=== Texto fornecido ===
⁂
Conversa a pé do fogo.
O escoteirinho sabido.
Os pais me pareceram snobes quando vieram fazer sua inscrição. Quando
disse que eles teriam que fazer um pequeno curso de quatro horas para o filho
ser aceito foi um Deus nos acuda. A mãe levantou e pegou o filho pela mão
dizendo que não ia se submeter aquilo tudo. Ela tinha mais o que fazer. Ele
gritou com a mãe e o pai. – Não sou idiota disse. Não queria vir aqui foi vocês
que insistiram. - Agora aguentem e aceitem as normas! Nossa! Eu pensei. Ele
teria quanto anos? Oito? Nove? O pai ficou parado. Vamos reunir em família.
Foram lá fora e voltaram. – Tudo bem Chefe, que assim seja. No dia marcado eles
apareceram. Fizeram o curso e foram apresentados ao grupo escoteiro no
cerimonial. O filho recebido pela Aquelá. Todos os lobos apertaram sua mão. Ele
parecia alegre. Ou pelo menos parecia.
Três reuniões depois Martinha a Chefe veio reclamar comigo. – Olhe
Chefe, o sabe tudo está acabando com a Alcateia. Quer dirigir mandar decidir.
⁂
=== Dados fornecidos ===
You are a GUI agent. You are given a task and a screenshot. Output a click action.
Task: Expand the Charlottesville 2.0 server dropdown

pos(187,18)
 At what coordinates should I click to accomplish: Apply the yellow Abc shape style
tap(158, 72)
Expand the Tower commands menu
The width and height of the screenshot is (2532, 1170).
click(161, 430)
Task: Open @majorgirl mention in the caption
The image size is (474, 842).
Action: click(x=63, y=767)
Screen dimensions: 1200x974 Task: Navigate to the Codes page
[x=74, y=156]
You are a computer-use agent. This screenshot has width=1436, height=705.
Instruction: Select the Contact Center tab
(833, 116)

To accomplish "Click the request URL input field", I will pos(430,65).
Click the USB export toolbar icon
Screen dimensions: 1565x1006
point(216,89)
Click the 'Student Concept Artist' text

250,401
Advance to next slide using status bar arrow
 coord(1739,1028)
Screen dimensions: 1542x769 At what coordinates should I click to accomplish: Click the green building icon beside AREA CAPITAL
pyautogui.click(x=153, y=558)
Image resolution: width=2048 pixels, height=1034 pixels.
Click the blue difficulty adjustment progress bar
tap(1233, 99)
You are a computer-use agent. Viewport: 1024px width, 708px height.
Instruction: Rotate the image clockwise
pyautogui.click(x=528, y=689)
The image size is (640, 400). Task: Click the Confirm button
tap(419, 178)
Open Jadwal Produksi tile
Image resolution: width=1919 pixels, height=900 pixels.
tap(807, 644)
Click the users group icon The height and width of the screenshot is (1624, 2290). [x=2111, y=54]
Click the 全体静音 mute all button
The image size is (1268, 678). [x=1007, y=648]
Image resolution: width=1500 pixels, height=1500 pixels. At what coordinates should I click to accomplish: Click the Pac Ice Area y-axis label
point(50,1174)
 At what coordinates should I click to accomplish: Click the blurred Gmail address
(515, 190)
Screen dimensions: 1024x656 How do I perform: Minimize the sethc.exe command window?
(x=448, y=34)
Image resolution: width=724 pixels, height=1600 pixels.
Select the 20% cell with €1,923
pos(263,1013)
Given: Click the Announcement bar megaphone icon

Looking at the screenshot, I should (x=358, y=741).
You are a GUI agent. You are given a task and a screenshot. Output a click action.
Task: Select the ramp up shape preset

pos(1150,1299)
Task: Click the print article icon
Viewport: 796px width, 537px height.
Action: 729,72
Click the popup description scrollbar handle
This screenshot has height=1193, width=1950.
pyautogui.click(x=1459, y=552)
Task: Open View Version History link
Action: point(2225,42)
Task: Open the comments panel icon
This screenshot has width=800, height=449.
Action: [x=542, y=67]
⁂
=== Objetivo proposto ===
No texto sobre o escoteirinho sabido, quantas horas durava o curso que os pais precisavam fazer para o filho ser aceito?

=== Resposta da tarefa ===
Quatro horas.